Friday, August 10, 2012

Church and State in Byzantium, Part Five: The Iconoclastic Emperors

Coin bearing the image of Emperor Leo III "The Isaurian"


Justinian II’s reign ended in anarchy, which lasted through the next six years, during which two additional Emperors briefly held power. Order was restored when Leo III seized power in 717. Leo was an able general and civil ruler who sought to reform the administrative and military structure of the Empire. As a pious Christian, however, he desired ecclesiastical and theological reform. In the preface to his law code the Ecloga, he affirmed that since God had given him the office of Emperor, it was his right and responsibility to care for the Church. For Leo, Runciman writes,
It is the Patriarch’s business to see to the spiritual well-being of the Empire. But it is the Emperor alone who can give to the recommendations of the Patriarch the force of law. His is the ultimate decision on religious as well as civil affairs. He is still the Viceroy of God.
Leo’s firm conviction of his right to govern the Church led him to institute religious reform. The most significant change he introduced was state support for iconoclasm, the destroying of religious images. Leo initiated his campaign of iconoclasm by making public speeches and sermons against the veneration of icons. He then removed the long-standing icon of Christ that hung over the Palace gate, prompting a riot among the people of Constantinople. Leo severely punished the rioters. When the Patriarch Germanus protested, Leo removed him from office. When the Pope protested, excommunicating all those who destroyed icons, Leo transferred the province of Illyria from the jurisdiction of Rome to that of Constantinople. Leo justified his actions to the Pope by calling himself Pontifex, or priest-king.

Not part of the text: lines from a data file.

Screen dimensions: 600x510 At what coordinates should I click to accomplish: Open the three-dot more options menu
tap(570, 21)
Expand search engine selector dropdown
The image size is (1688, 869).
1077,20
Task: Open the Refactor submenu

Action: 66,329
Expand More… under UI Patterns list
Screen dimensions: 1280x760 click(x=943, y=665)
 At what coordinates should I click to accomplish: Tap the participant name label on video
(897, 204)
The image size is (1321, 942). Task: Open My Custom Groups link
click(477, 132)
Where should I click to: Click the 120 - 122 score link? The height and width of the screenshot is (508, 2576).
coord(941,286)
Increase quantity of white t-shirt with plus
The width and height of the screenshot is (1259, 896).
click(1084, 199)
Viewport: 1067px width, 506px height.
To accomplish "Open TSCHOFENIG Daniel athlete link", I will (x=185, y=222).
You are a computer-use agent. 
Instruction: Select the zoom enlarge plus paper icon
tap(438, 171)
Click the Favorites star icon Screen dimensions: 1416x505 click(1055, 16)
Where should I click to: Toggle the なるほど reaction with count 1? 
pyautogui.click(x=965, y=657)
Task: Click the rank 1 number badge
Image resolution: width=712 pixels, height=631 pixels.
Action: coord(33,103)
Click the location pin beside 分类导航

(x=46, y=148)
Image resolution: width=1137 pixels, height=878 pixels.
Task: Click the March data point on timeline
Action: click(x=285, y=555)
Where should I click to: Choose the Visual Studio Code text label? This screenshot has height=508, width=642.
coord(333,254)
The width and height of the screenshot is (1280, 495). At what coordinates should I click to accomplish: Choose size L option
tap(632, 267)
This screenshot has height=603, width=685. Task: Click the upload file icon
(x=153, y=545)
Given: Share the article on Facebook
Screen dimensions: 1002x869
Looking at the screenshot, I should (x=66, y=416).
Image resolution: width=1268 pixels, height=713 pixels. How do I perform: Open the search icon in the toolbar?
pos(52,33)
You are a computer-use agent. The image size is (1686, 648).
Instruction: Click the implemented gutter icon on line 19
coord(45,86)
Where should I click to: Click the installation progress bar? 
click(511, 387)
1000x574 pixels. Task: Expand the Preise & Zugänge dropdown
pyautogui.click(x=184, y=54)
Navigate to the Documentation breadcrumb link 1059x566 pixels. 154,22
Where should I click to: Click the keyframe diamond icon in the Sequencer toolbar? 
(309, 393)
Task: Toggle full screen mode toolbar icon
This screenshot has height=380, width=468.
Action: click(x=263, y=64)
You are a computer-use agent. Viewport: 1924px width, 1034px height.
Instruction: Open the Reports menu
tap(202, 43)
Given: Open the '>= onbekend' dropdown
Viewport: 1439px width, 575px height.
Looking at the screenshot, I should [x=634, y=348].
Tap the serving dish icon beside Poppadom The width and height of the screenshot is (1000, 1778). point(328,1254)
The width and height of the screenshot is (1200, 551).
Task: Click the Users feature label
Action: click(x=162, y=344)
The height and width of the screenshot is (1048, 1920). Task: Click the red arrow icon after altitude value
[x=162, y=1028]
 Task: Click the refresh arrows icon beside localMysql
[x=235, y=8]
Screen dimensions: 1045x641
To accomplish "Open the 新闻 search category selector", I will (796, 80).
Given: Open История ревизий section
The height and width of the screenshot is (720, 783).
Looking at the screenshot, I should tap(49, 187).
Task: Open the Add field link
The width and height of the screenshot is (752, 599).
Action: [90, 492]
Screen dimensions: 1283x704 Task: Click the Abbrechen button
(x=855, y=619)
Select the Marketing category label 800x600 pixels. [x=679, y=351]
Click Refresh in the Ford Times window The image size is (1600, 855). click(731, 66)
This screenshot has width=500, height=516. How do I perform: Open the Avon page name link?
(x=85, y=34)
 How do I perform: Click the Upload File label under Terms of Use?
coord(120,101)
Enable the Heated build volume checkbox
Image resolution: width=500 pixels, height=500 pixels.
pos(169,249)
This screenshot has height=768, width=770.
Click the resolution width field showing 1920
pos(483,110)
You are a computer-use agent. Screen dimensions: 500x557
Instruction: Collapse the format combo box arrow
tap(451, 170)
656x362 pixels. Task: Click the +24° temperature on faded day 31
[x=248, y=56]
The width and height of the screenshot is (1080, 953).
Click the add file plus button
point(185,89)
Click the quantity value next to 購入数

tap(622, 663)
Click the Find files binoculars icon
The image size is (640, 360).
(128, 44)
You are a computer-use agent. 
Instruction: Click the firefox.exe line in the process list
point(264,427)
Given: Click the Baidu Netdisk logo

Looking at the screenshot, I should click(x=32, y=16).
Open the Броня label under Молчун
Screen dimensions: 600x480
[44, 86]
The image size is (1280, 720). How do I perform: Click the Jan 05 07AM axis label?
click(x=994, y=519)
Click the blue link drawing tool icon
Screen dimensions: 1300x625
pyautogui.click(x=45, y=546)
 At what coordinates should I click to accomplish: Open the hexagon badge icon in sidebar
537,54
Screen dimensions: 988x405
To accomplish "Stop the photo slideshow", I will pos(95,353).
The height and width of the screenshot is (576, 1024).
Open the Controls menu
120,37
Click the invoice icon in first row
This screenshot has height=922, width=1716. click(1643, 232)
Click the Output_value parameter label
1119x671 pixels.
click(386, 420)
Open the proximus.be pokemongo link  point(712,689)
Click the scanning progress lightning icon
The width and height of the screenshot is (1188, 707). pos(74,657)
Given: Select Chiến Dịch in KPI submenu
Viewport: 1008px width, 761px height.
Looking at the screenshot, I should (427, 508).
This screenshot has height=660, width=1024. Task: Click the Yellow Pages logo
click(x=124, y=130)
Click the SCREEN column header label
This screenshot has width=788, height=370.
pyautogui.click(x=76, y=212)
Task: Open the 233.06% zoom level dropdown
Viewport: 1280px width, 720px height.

Leo’s son Constantine V carried Leo’s policies to a more extreme level. He initiated a persecution of iconodules (icon venerators) that was far more severe than any persecution that his father had carried out. He especially targeted monastics, whom he saw as a hotbed of icon veneration and even rebellion against Imperial policy. Unlike his father, he saw limitations on his own authority over the Church; as a result, he sought ecclesiastical sanction for iconoclasm. In 754, he summoned a council that, under pressure from the Emperor, denounced iconoclasm as a heresy and set forth strict ecclesiastical and legal penalties for anyone caught making or venerating an icon. Leo and Constantine’s iconoclastic policies were continued, albeit in a more moderate form, by their immediate successor. But they were not accepted by the overwhelming majority of the Byzantine people. This demonstrated the limitations of the powers of the Viceroy of God; as Runciman states, “even the Holy Emperor, the Priest-King, as he claimed to be, could not permanently force upon his people a theology that the people disliked.”